Closed-ends funds that invest in municipal and sovereign debt securities took a hit following Fed chairman Ben Bernanke’s comments in May that the central bank may begin to scale back its accommodative monetary policy, and while they’ve since recovered somewhat, they remain attractive buying opportunities.

“All was rosy in the closed-end fund world” prior to Bernanke’s statement, said Jonathan Isaac, director of product management at Eaton Vance, which manages $23 billion in about 40 closed-end funds, a little over half of which invest in municipal securities.

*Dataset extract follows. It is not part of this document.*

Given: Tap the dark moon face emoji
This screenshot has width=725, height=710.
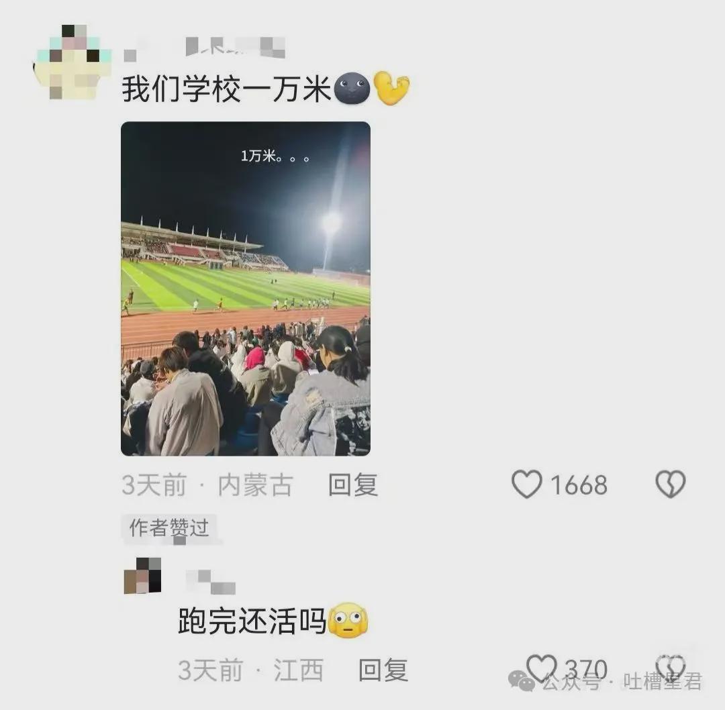Looking at the screenshot, I should tap(351, 89).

IPOs of CEFs were on pace to be the best in several years in assets raised and new deals, while in secondary markets, funds were trading at all-time highs, with average discounts of 1% or even less across all 600+ CEFs.

That picture changed dramatically in May, however. “The scare among investors from the sudden spike in long-term interest rates had a big impact in the CEF world, sending discounts back to larger than historical levels by the end of June,” said Isaac. “Things have calmed somewhat, although in the muni market where a lot of CEFs are invested things are still rocky.”

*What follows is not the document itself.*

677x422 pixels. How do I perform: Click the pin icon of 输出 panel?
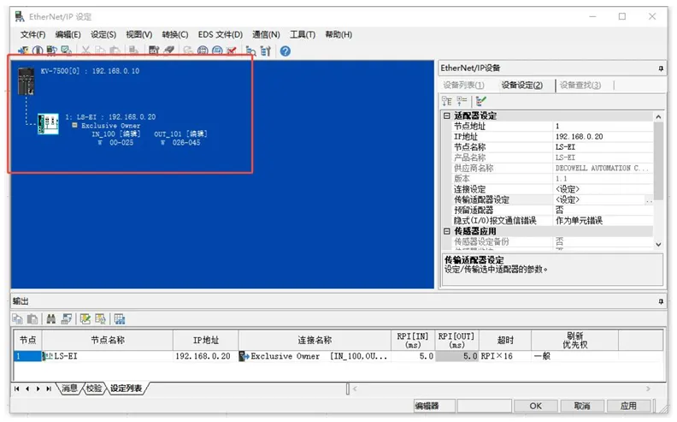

Funds that invest in emerging market debt also suffered temporary losses following Bernanke’s comments.

“Once the Fed signaled that it would begin to pull back on quantitative easing, the immediate conclusion in May and June was that countries that benefit most from accommodative monetary policies would suffer the most, so emerging market debt sold off significantly,” said David Oliver, senior portfolio manager at Stone Harbor Investment Partners, which manages $63 billion in two emerging market debt CEFs.

The selloff in May and June “was liquidity-driven, and do not reflect the underlying creditworthiness of emerging market debt,” said Oliver. “The market has been influenced by an easy monetary policy in the developed world. As that changes, and as the liquidity-driven selloff is followed by a liquidity-driven rally, CEFs that invest in hard currency sovereign debt are in a position to benefit through the use of leverage.” Stone Harbor is currently overweight in Venezuelan hard currency external sovereign debt, he noted.

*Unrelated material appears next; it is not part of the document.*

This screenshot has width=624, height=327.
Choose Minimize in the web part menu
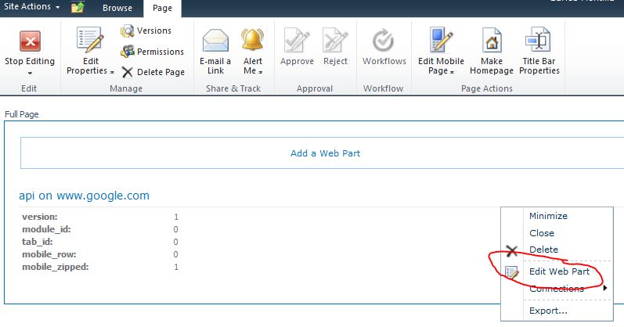(x=548, y=216)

Unlike open-end mutual funds, new shares in a closed-end fund are not created by managers to meet demand from investors. Closed-end funds are usually listed on a recognized stock exchange and can be bought and sold on that exchange. The price per share is determined by the market and is usually different from the underlying value or net asset value (NAV) per share of the investments held by the fund. The price is said to be at a discount or premium to the NAV when it is below or above the NAV, respectively.

A discount might reflect the charges to be deducted from the fund in future by the managers, uncertainty due to high amounts of leverage, concerns related to liquidity or lack of investor confidence in the underlying securities.

“CEFs have an infuriating ability to trade as if they were one asset class rather than a vehicle that invests in multiple asset classes,” said Isaac. “Thus, a spike in long-term interest rates triggers a massive selloff in bank loan CEFs, which makes no sense. During periods of high volatility, you would want to be invested in a floating-rate bank loan fund, but instead they traded in a similar fashion to long-duration muni funds.”